"Coleridge" Book Review

Written by Tony Jones

Published by Silver Shamrock Publishing


Written by Tom Deady
2020, 96 pages, Fiction
Released on 24th March, 2020


Coleridge kicks off with 33-year-old Dalia opening her shop, preparing for a busy Saturday at work, but also ruminating about a recent painful event involving her partner Zadie; “It was the day itself, seven months tomorrow.” Much of this novella builds up to the events of this pivotal day, which is revealed relatively slowly and has obviously had a major impact upon Dalia. Her first order of business does not go as planned; she is accosted by a rather curt old man who demands to know where Zadie Cromwell is. He claims to be her father and is far from pleasant in his demands. Not surprisingly, Dalia is instantly suspicious, as his story does not add up, and certainly does not match what she already knows about her partner’s family.

Introducing himself as Miles Slade, the snarky elderly gentleman clearly has a strange interest in the house the two women co-own, the ‘Coleridge’ of the title, demanding to know details of the purchase and how their time in the house has been. Dalia eventually manages to get rid of Slade, but he later telephones and invites himself around to Coleridge house that evening, where things take a decidedly darker turn.

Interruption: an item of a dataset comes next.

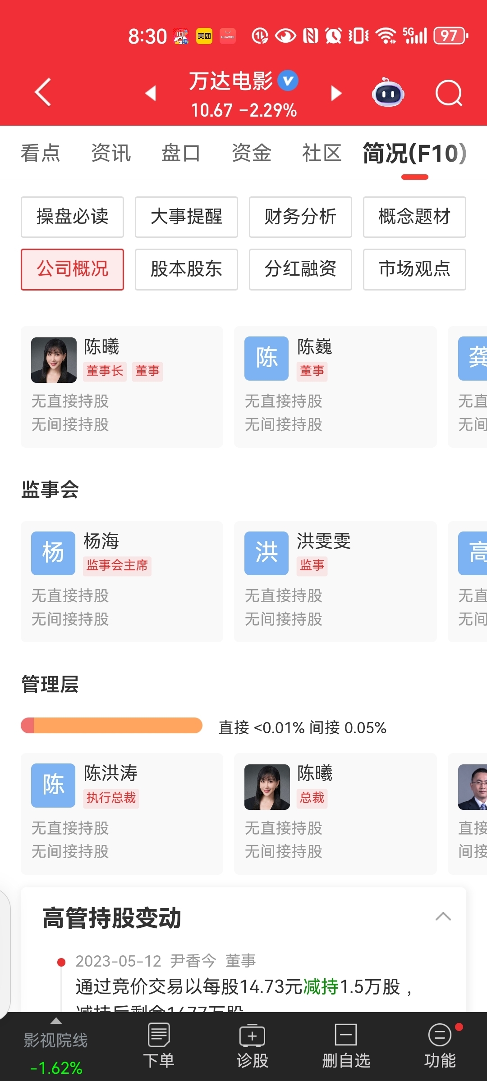Tap the management shareholding progress bar
Screen dimensions: 487x1081
[x=112, y=726]
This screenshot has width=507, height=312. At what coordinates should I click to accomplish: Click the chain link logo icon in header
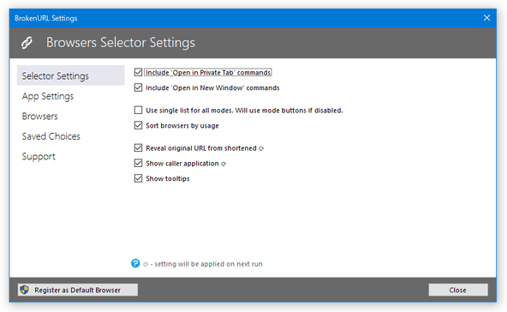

Coleridge is not a long book, even so, it failed to genuinely grab my attention and I found proceedings pedestrian with little to raise the story beyond average. We are living and enjoying a literary period where there are some exceptional novellas, including a few published by Silver Shamrock Publishing, but this falls short of the high standard on the market. Reviewing middling books can often be difficult and although there is nothing especially bad about it, I’m also struggling to find genuine positives to focus upon. However, this may well be one of these stories which others might get more out of than myself.

There are relatively few characters; most of the action concerns the backwards and forwards between Dalia and Slade as he quickly shows his true colours. Surprise, surprise, he is neither a nice guy or Zadie’s father and the episodes where Dalia turns the table on him are some of the better in the story. Some of the flashbacks centre upon the relationship between the two women – how they met and ended up buying the house together – but it is not particularly interesting and struck me as rather superficial. On a few occasions the story moves into diary mode and we are introduced to Zadie’s character, realising she is troubled for reasons which are connected to the house. As the story is only 96 pages long, perhaps more time was required to develop some of these relationships into a larger, more substantial, work.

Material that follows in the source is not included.